ProLiant Servers - Netservers

HP NetServer LT6000r NetRaid Raid5 array rebuild error

 
SOLVED
Go to solution
Steven R. Johnsen
New Member

HP NetServer LT6000r NetRaid Raid5 array rebuild error

I have a NetServer LT6000r with an internal NetRaid controller which gives an error on rebuild of a failed member drive in a Raid5 array.

The Raid5 array consists of (4) 18.2 GB physical drives which created a logical drive size of 52GB. All drives were used as data space and there is no hot spare.

The physical drive # 0 channel 0 failed. I attempted a rebuild after swapping out the failed drive with a spare. I formatted the spare, then started the rebuild. The rebuild fails consistently at 56% completion. I have tried three different drives with the same results. One thing I noticed when checking properties of all the member drives is that drive #3 has (2) media errors.

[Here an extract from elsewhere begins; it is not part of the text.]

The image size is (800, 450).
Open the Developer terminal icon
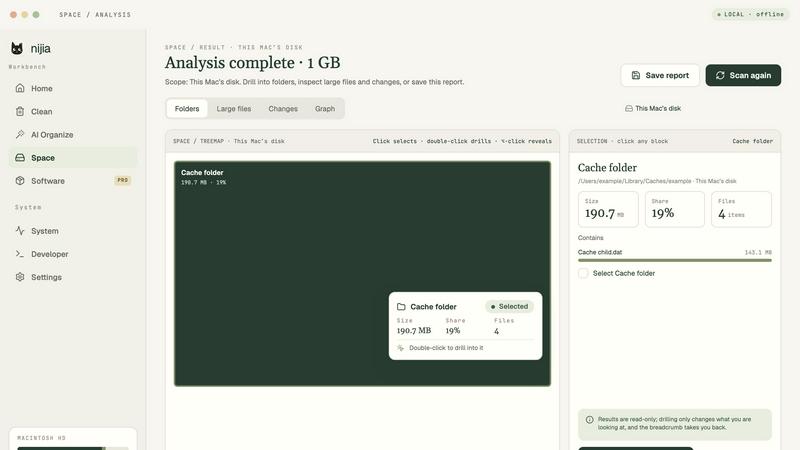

Is this the reason the array will not re-build?

My question is if I pull drive #3 out (the one with the 2 media errors) and replace it, will I loose any data? The Raid5 configuration is in degraded mode and it continues to run on the three remaining drives. Will the logical drive run on only two physical drives?

Is the correct recovery procedure to first replace the #3 drive with the media errors, do a rebuild then replace the failed #0 drive and do a second rebuild?

Will the above work, or am I already at the point of not being able to rebuild this array?

One additional fact, the above array is partitioned as the "system" volume and the "ora-home" volume containing the OS and Oracle home respectivly, so my only other option is to image the volumes and re-create the array if nothing else works, so I would prefer an easier solution.

Thanks

Steve
1 REPLY 1
kris rombauts
Honored Contributor
Solution

Re: HP NetServer LT6000r NetRaid Raid5 array rebuild error

Steve,

there is no way you can pull out another disk since the raid array is already in degraded mode, if you do so you will loose all data. A RAID5 array build with 4 disks needs a minimum of three disks to survive.

The best option is to backup the data and reinstall the system, or image it.


The reason for the rebuild to fail is as you figured out, a problem in another stripe of the raid5 data such that the controller is not capable to reconstruct the full 4 disk wide stripe anymore. There is a chance that your data itself is not affected and that it is "only" a bad spot in an area that currently holds no user data, but the controller is not capable of knowning that since the RAID5 and the user data are abstracted from each other so to speak, this is a industry wide 'problem' and not specific to the Netraid controller.

If you run a full backup which reads all the data on the disks and that is succesfull, you are almost certain the bad spot holds no user data (if it does, then the backup should fail on a certain folder or file). If the backup fails on a certain file, try to exclude it from the backup and see if that helps you through the full backup. If it fixes it, then great and you were lucky to have spotted the issue at the file system level.

As a good practise and to minimize the issue you ran into (rebuild fails after a disk failure due to another issueon the stripe) it's to make sure the Netraid consistency check is scheduled to run and check the raid parity stripe on weekly (default schedule) basis. This corrects eventual raid stripe inconsistencies in area's that are almost never accessed i.e.

The Netraid monitor/consistency check is downloadable from here:

http://h20000.www2.hp.com/bizsupport/TechSupport/SoftwareIndex.jsp?lang=en&cc=us&prodNameId=296140&prodTypeId=329290&prodSeriesId=51930&swLang=13&taskId=135&swEnvOID=1005


HTH

Kris